Database setup details for Hue for TLS 1.2/TCPS-enabled databases

Hue automatically uses TLS 1.2 when you create a CDP cluster with the Auto-TLS option. You can also enable TLS in Hue configurations after you add the Hue service to your cluster using Cloudera Manager.

If TLS 1.2 is enabled on the database servers, and the databases are restricted or enforced to use TLS 1.2, then Hue automatically uses the TLS1.2-compatible ciphers to communicate with the database securely. You do not have to configure any setting in Hue's Advanced Configuration Snippet or any other configurations. This is applicable when using MySQL, MariaDB, or PostgreSQL databases as a backend database for Hue.

To restrict the MySQL and MariaDB databases to use TLS 1.2, set the value of the require_secure_transport to true in the my.cnf file.

To enable TLS 1.2 on the Hue instance, go to Cloudera Manager > Clusters > Hue service > Configurations and select the Enable TLS/SSL for Hue option.

If TCPS is enabled on the Oracle database, then you can specify the connection string containing the TCPS protocol in the Database SID field.

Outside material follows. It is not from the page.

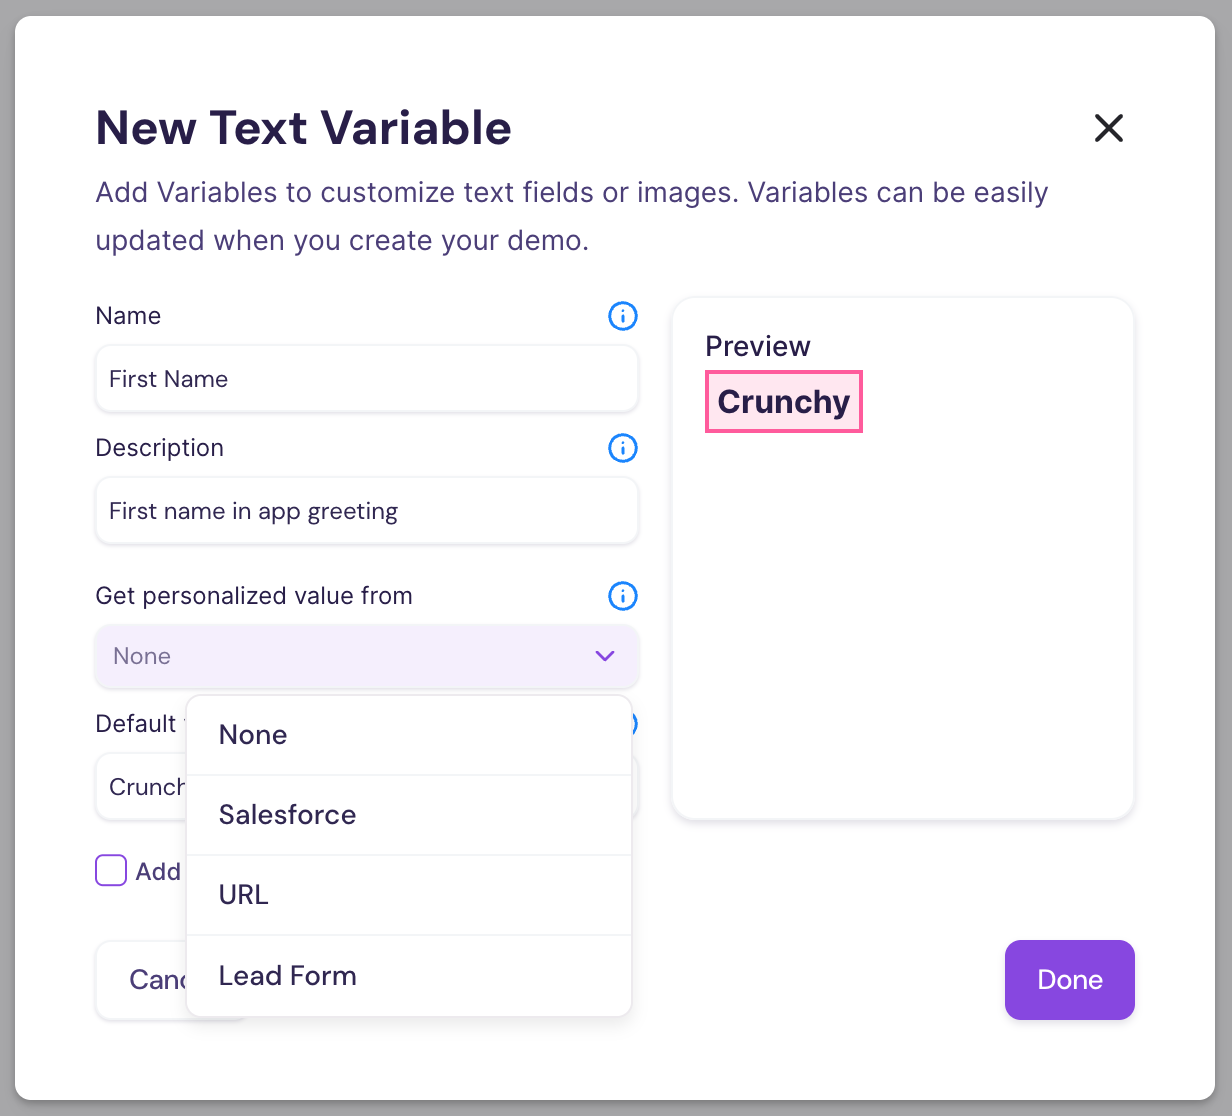The height and width of the screenshot is (1116, 1232).
Task: Click the Name field containing First Name
Action: (x=366, y=379)
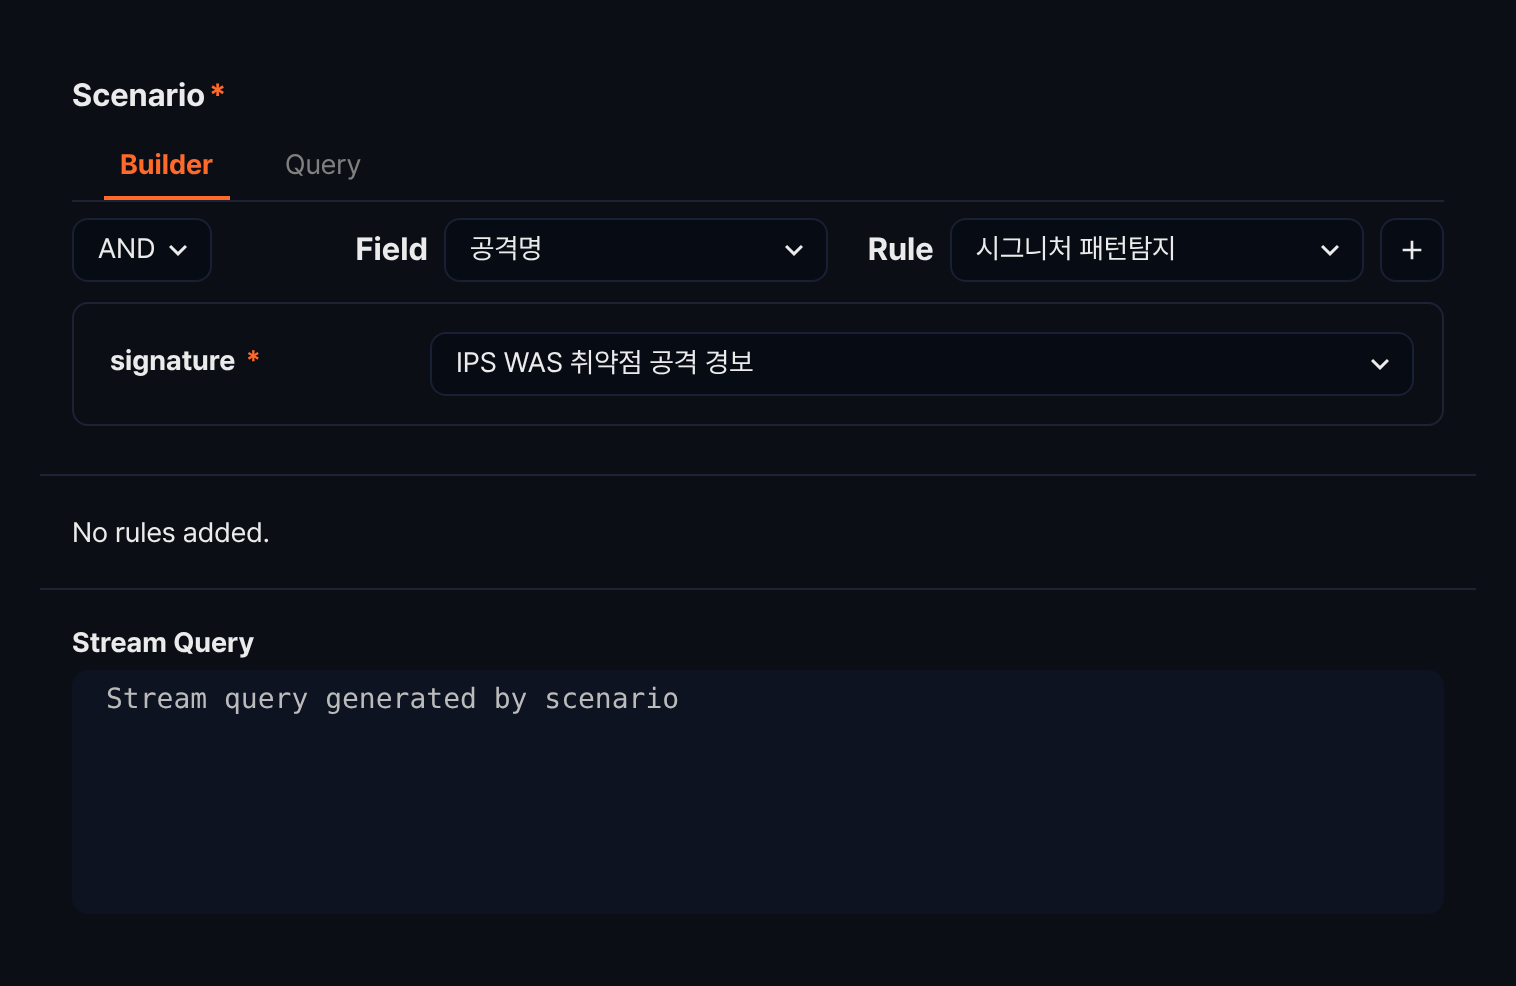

  • You must have enabled TLS 1.2 or TCPS on the Hue database.
  • You must have created database users.
  • You must have installed the MySQL client (for MySQL or MariaDB databases).
  • You must have installed the psycopg2 Python package (for PostgreSQL database).
  1. Select the appropriate database type from the Type drop-down menu.
  2. Enter the Fully Qualified Domain Name (FQDN) of the host on which you have installed the database in the Database Hostname field.
    If the database is not running on its default port, then specify the port number in the following format: [***HUE-DB-HOST***]:[***DB-PORT***].
    Where,

    [***HUE-DB-HOST***] is the FQDN of the database host

    [***DB-PORT***] is the database port

  3. Specify the database name in the Database Name field.
    For Oracle databases, specify the SID in the Database SID field.
    If you are using Oracle Service Name instead of SID, then specify the database name in the following format:
    [***HUE-DB-HOST***]:1521/[***SERVICE-NAME***]
    Where,

    [***HUE-DB-HOST***] is the FQDN of the database host

    [***SERVICE-NAME***] is the Oracle service name

    You can also specify the following connection string in the Database Name field:
    (DESCRIPTION=(LOAD_BALANCE=off)(FAILOVER=on)(CONNECT_TIMEOUT=5)(TRANSPORT_CONNECT_TIMEOUT=3)(RETRY_COUNT=3)(ADDRESS=(PROTOCOL=TCPS)(HOST=[***HUE-DB-HOST***])(PORT=[***HUE-DB-PORT***]))(CONNECT_DATA=(SERVICE_NAME=[***SERVICE-NAME***])(SECURITY =
     (MY_WALLET_DIRECTORY = /[***PATH-TO-WALLET-FILE***])))
    Where,

    [***HUE-DB-HOST***] is the FQDN of the database host

    [***HUE-DB-PORT***] is the port for the Hue database

    [***SERVICE-NAME***] is the Oracle service name

    [***PATH-TO-WALLET-FILE***] is the location at which you have copied the wallet file (cwallet.sso) on the Hue host

  4. Enter the database username and password you set up for Hue database in the Username and Password fields.
  5. Click Test Connection.
    If the connection test fails, review your configuration, fix any errors, and rerun the connection test.
  6. Click Continue to continue with cluster installation.